The story how the museum came to be, started with its founders in the late 1980s looking for a suitable building to recreate the immigrant lifestyle of a hundred years prior. They fortuitously stumbled over 97 Orchard Street, which had been left in decay since the 1930s. Having been shut down for more than 50 years, the turn-of-the-century touches were as they had been left, along with rusting toilets, wooden bannisters and decades of wallpaper layers coming off; they had found the perfect spot.
Since the museum acquired the location, they’ve renovated six apartments, restoring them to what they were like back near the turn of the century through the 1930s.
We headed to the third floor, where our tour guide showed us around the Levine’s apartment. The dwelling consisted of three small rooms – living room, kitchen and a small bedroom – which in today’s standards would only be considered as one room. It was very small and dark, but somehow it was to be expected.
In 1890, Harris and Jennie Levine arrived on the Lower East Side from Poland. They had few skills and little money. They couldn’t really read or write and they didn’t speak English. Needing to support themselves and their five children, the Levines, like many other immigrants in the area, literally set up shop in their home: they converted their apartment at 97 Orchard Street into a garment shop.
Apart from the two Levine spouses and their five children, Harris also employed a few workers to help him sew dresses. Which is why it suddenly dawned on us – these three minuscule rooms housed about 10 people, six days a week. There was no running water – Jennie would have to carry buckets of water up three flights of stairs for as many times needed throughout the day – coal was used for ironing making it very hot and dusty; and lighting was not only very limited, but also extremely expensive. To say that their working and living conditions were not ideal is an understatement.
Harris made dresses for the Upper East Side ladies, which sold for $10. His family’s rent was $15 a month; so needless to say that Jennie didn’t have a new dress every season.
The Levines eventually left the tenement and moved to Brooklyn. With hard work and determination, they moved past their modest living and were eventually able to finally wear some of those fancy dresses they used to make.

▶ Work instruction A
Condense the paragraph of the Orchard Street text that begins "Apart from the two Levine spouses" into a short bulleted list that keeps its main facts.
▶ Work instruction B
Extend the Orchard Street text by writing what comes after its final sentence.
None of the data is needed for the work on the Orchard Street text.

▶ Material provided
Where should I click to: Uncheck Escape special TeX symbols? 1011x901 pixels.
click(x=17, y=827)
==
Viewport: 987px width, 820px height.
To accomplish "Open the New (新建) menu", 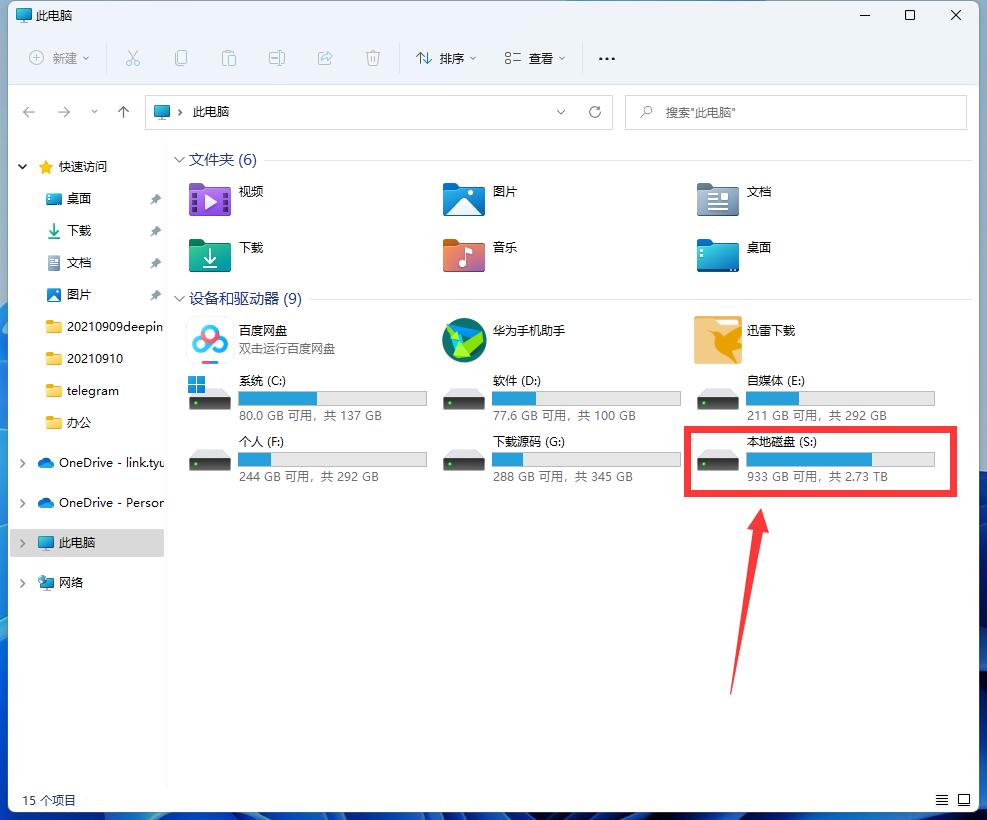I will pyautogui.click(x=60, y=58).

▶ Reply A
- Besides Harris, Jennie and their five children, Harris employed a few workers to help sew dresses.
- About 10 people used the three tiny rooms, six days a week.
- There was no running water, so Jennie carried buckets up three flights of stairs as often as needed each day.
- Coal was used for ironing, which made the rooms very hot and dusty.
- Lighting was very limited and extremely expensive.
- The working and living conditions were far from ideal.

▶ Reply B
The Levines weren’t in any way the exception to the rule; most Jewish immigrants at the time were living in these inconceivable conditions, and so were their neighbors. The Rogarshevsky family, Jewish immigrants from Lithuania, lived at 97 Orchard Street from around 1910 until 1941, when Fanny Rogarshvsky (later changed to Rosenthal) left the building, the last tenant to live there. In fact, to this day there are countless people still living in tenements, as close as Chinatown or many other regions in the world. Nothing has really changed, apart from their children and grandchildren feeling immense gratitude towards their ancestors.
Touring the museum, it was hard not to think of my grandmother. Seeing the sewing machine in the Levine’s garment workshop reminded me of her own Singer sewing machine. Although she worked as an accountant, she took several jobs, including sewing to support her aging mother, and two young daughters (one of which is my mother). They lived first in Sibiu, after which they moved into medieval Sighisoara into an old house. By her mid 30s, she was a young divorcee supporting four people, including herself. She lived through the Second World War, the Soviet Occupation and the decades of communism following in Socialist Romania, all while incessantly working without complaint.
I am grateful for where I am today because of my grandmother’s sacrifices and I am grateful to the Tenement Museum for the reminder.
Note: Photography is not allowed inside the Tenement Museum. All of the pictures of the interior of the building are property of the Tenement Museum and can be seen on their Flickr photostream. The exterior photos are mine.